*** Begin section ***

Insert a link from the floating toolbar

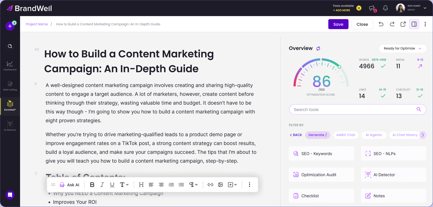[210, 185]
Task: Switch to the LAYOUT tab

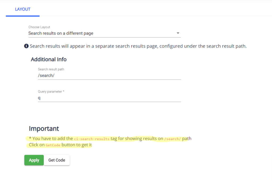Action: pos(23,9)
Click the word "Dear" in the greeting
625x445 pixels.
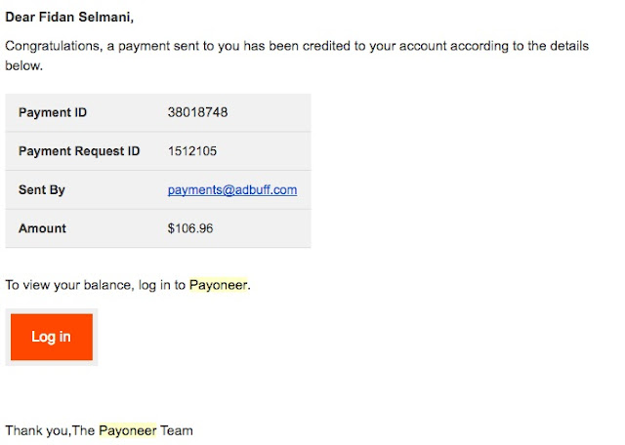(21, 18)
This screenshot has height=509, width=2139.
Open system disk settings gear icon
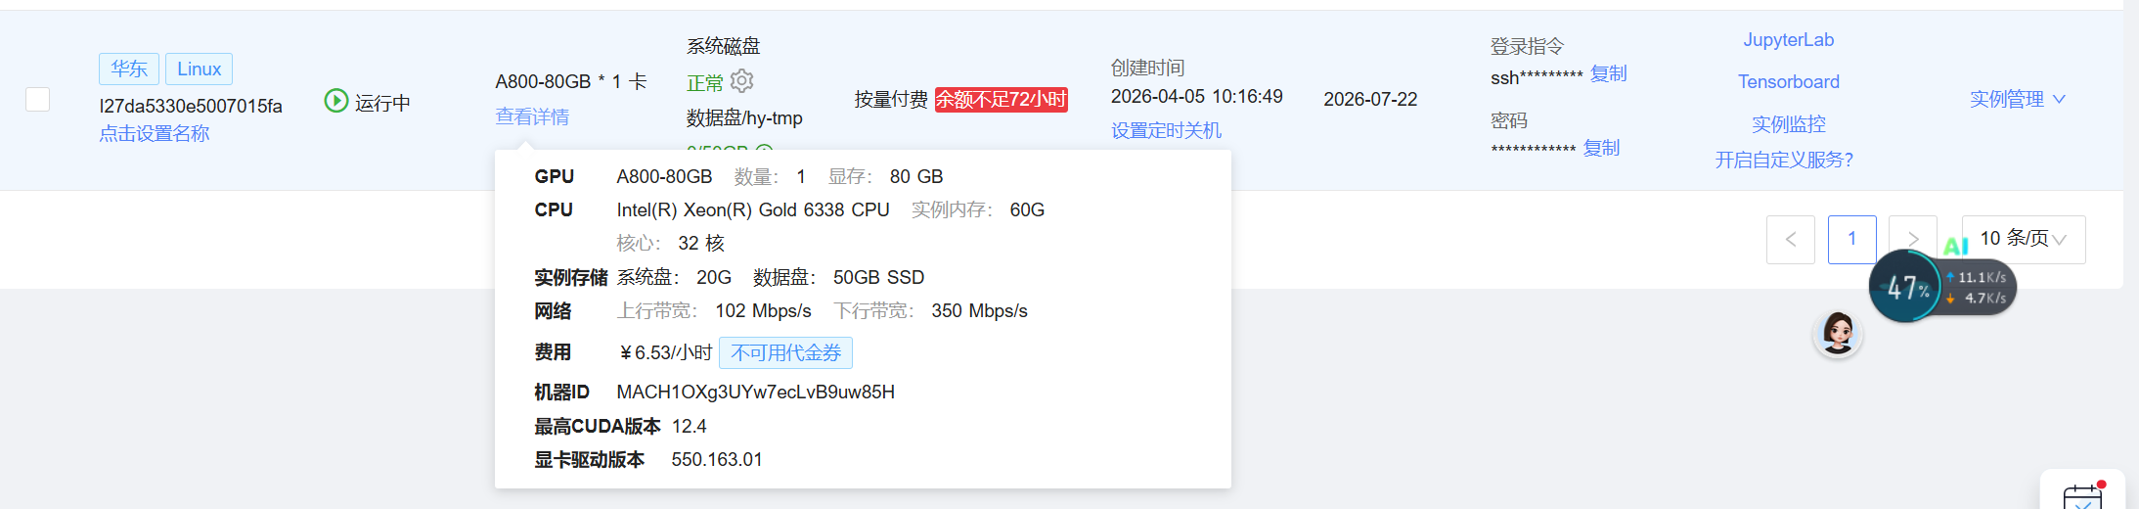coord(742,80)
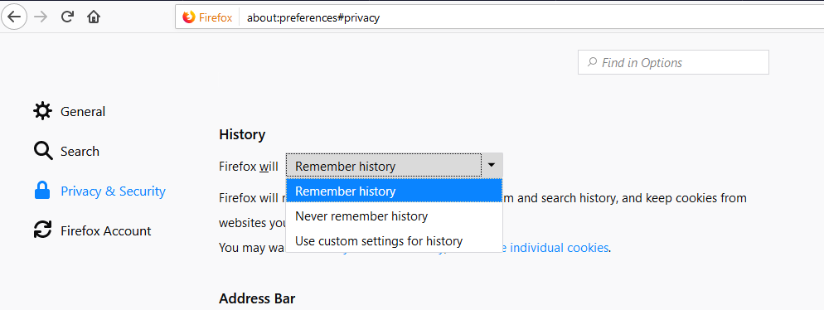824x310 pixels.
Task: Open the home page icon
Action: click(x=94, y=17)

*** End section ***
*** Begin section ***

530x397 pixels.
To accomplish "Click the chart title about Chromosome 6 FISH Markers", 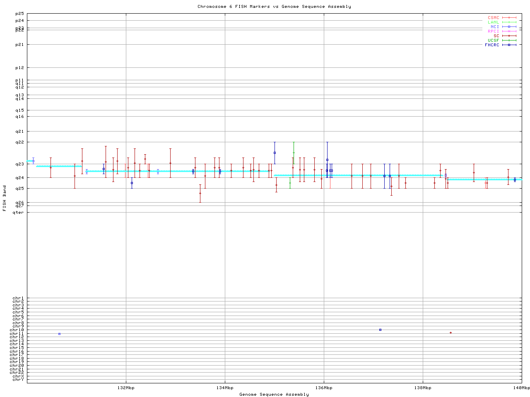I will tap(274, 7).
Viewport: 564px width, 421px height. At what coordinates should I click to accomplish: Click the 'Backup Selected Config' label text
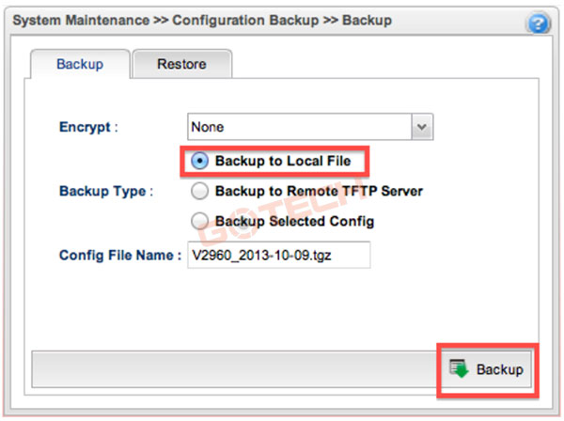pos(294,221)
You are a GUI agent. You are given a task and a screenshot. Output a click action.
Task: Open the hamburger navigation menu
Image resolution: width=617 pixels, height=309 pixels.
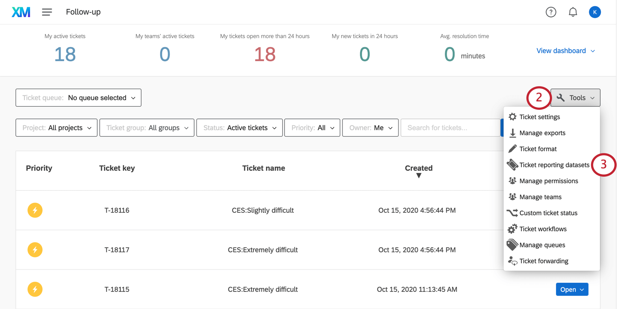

*** End section ***

EXERCISE DETAILS = In the data above, take the line with "Insert a link from the floating toolbar", the line with "This screenshot has height=509, width=2139.", and every line between, and set them down exactly without pictures.

FINISHED EXERCISE =
Insert a link from the floating toolbar

[210, 185]
Task: Switch to the LAYOUT tab

Action: pos(23,9)
Click the word "Dear" in the greeting
625x445 pixels.
(21, 18)
This screenshot has height=509, width=2139.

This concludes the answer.